六 謎を解くために屋敷を移動できるのは二時間まで。
七 ゲームは午後7時から午後⒓時までとする。この時間内に終わらなかった場合は依頼未履行とみなし、屋敷ごと死んでもらう。
八 このゲームの参加権は招待状を受け取った探偵のみにある。
九 この招待状を他人に譲ってはいけない。
以上がゲームのルールです。ゲームと謎解きは来週火曜日三月二十二日の夜の七時から開催します。開催場所はアルカディアの近郊のお屋敷です。参加される場合はゲームのルールに賛同なされたものと判断します。参加される場合は招待状を必ず持参してください。
オルパトス
「先生、どうしますか?」
五人の探偵のうちの一人、ユーリ・イルドネスに助手のリリカが恐る恐る尋ねた。
「……」
無言のまま招待状を睨みつけるユーリは何も返事をしない。
「あ、あのー先生?」
しびれを切らしたリリカが再度尋ねると、ユーリはやっと顔を上げた。
「あ、ごめんね、リリカ。

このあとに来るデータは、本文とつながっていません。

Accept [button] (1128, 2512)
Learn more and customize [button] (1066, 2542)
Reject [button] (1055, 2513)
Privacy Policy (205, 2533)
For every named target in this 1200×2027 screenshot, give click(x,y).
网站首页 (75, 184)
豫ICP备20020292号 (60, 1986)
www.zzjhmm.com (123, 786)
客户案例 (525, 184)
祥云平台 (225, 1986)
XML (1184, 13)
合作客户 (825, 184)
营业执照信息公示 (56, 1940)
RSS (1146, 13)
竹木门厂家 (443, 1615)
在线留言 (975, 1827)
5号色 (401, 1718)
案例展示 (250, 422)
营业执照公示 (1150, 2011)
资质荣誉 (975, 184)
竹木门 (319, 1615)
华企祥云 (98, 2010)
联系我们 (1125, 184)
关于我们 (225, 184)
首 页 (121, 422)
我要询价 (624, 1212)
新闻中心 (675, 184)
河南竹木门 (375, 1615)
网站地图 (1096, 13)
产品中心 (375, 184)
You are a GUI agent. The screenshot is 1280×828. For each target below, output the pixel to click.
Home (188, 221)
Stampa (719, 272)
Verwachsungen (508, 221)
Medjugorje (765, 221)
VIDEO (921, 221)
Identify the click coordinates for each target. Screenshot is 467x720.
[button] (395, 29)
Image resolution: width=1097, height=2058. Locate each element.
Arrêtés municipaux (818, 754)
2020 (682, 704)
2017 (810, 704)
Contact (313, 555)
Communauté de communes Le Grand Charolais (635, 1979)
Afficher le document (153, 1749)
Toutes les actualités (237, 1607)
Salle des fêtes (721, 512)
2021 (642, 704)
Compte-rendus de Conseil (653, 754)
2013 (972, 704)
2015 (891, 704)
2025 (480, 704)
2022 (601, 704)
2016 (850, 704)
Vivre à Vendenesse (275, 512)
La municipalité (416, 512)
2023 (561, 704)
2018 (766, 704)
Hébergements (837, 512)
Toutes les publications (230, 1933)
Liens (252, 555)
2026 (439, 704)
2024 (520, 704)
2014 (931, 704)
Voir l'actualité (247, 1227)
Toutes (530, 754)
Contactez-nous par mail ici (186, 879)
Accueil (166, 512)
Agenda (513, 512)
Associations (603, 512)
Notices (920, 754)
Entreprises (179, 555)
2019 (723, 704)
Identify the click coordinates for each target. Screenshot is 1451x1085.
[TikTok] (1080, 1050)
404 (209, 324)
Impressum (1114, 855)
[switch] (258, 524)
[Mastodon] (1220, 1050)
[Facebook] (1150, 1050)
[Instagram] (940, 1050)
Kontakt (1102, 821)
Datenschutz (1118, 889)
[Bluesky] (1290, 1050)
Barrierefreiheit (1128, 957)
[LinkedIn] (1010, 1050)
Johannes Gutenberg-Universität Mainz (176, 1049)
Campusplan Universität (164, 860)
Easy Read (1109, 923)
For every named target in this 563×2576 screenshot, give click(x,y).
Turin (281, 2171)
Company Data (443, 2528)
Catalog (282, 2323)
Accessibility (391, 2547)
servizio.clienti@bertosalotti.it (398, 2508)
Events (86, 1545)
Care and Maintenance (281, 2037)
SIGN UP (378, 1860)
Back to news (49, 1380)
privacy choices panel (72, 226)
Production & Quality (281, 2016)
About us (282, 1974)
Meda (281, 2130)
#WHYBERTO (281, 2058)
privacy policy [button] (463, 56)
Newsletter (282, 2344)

ちょっと気になることが書いてあってね。」
ユーリの顔は驚くほどに冷静だ。
「あの、先生。その手紙の内容って。」
リリカが尋ねるとユーリは首を振った。
「この招待状に書いてあることは口外するなって書いてあるから言えないよ。」
「先生って変なところで素直になりますよね。」
リリカが呆れたように言った。
「リリカ。依頼人から口外しないでほしいと言われたことを口外するのは違反だ。君が助手を卒業して探偵になったときも同じだ。」
ユーリがまじめに言う。
「…で真面目な話、その招待状になんて書いてあったんですか?」
リリカは全く信じていないようで小首をかしげてかわいらしく尋ねた。
「言えないって言ってるよね。それに冗談の話なんかじゃない。」
冷たく言い放つユーリにリリカの笑顔が固まる。
「え…?」
ユーリはコートに腕を通した。
「いつか依頼が来るとは思ってたけど、まさかこの時期とはね。リリカ、一週間くらい事務所をあけるからその間の依頼の処理はよろしく。もしかしたらもう帰ってこれないかもしれないから。」
リリカは茫然とユーリを見つめた。
「せ、先生…。冗談ですよね?もう二度と帰ってこれないかもしれないだなんて。私はまだ探偵としては未熟者ですし、何より先生の助手です。まだまだ先生からまなべることは多いと思っています。いなくならないでください!」
リリカはユーリのコートの裾をつまんで小さな抗議をした。
「すまないリリカ。もしかしたら帰れるかもしれない。どちらかというと、帰れる確率のほうが高いと思っている。」
リリカの手がユーリのコートを離す。
「行ってらっしゃい、先生。」
寂しそうに言ったリリカにユーリは微笑んだ。
「行ってくるよ。きっと戻るからそれまでここで待っていてね。」
ユーリは事務所の扉を開けて表通りに出て行った。
「先生、ごめんなさい。私、本当は手紙の内容を知ってる。あの人に伝えなきゃ。先生が危ない。」
残されたリリカは一人でつぶやくと身だしなみを整え、ユーリが周りにいないことを確認してあの人の元へ走っていった。